Currently the Market, in its wisdom is valuing the productive assets as requiring a 13.85% return to maintain the earning power.
This exceeds the best returns achieved by a factor of almost two. Therefore, should corn Ethanol not dominate the market in the future, we can safely conclude that the earnings will not support the current market price.
The earnings currently required by the market on the Intangible component are some 2.56%. Should corn Ethanol fail to command dominant market share, we can safely conclude that the Market’s requirement will rise, thus necessitating a fall in the share price.
On that basis, we can conclude that should Corn Ethanol not actually pan out, there will be a rather drastic revaluation.
What if Corn Ethanol does dominate the market?

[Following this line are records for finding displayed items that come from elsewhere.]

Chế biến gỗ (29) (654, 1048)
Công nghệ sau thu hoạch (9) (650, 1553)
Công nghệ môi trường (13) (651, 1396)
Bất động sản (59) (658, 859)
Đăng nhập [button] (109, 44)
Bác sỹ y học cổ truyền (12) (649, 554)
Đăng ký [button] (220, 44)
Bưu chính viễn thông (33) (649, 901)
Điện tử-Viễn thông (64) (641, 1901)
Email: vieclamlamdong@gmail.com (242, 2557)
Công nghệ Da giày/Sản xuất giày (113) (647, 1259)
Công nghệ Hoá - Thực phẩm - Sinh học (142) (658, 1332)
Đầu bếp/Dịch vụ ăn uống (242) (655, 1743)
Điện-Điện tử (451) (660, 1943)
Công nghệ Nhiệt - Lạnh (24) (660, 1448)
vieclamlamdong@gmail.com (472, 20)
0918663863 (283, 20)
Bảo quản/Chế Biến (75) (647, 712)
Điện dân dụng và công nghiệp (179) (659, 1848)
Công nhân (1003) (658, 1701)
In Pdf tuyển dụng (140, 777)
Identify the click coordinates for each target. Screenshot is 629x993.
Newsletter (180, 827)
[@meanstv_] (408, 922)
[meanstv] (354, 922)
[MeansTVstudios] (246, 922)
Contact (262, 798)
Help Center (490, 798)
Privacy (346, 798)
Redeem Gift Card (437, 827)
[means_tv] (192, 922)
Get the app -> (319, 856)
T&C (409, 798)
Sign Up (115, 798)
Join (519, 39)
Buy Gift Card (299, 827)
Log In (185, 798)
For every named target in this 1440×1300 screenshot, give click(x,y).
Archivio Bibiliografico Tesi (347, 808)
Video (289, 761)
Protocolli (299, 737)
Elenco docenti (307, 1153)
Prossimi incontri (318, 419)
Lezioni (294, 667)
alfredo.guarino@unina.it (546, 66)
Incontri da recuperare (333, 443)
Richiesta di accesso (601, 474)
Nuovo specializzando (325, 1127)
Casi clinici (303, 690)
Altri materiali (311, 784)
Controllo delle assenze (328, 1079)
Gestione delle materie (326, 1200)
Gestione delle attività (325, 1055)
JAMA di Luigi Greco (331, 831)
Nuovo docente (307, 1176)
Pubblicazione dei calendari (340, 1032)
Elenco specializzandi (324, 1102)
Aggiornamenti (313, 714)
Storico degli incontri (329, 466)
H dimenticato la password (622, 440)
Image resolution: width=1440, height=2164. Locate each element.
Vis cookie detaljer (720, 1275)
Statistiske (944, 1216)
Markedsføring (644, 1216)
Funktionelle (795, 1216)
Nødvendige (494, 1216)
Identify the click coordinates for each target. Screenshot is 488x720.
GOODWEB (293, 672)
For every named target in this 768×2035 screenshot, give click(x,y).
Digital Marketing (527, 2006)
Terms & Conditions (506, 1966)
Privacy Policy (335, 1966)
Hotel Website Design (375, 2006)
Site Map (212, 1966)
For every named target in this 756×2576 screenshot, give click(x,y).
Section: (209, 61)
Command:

Again, the return being valued into the Tangible assets have not ever....come remotely close to that return. Thus, the market must continue to value the Intangibles at this remarkable level. This is most unlikely.
INTRINSIC VALUE
I have calculated two scenarios, each based on a different assumption.
Scenario #1
Based on Corn Ethanol being superseded by Sugar Ethanol;
Value range $35.02 to $48.54
Scenario #2
Based on Corn Ethanol being market dominant;
Value range $71.20 to $96.24
CONCLUSION
Based upon the speculative nature of the business prospects currently I would recommend only a small speculative position if, you believe that Corn Ethanol will win market share, buying as close to the low seventies [or lower] as possible.
I would personally only purchase if I could purchase on the basis of established earning power independent of speculative pricing.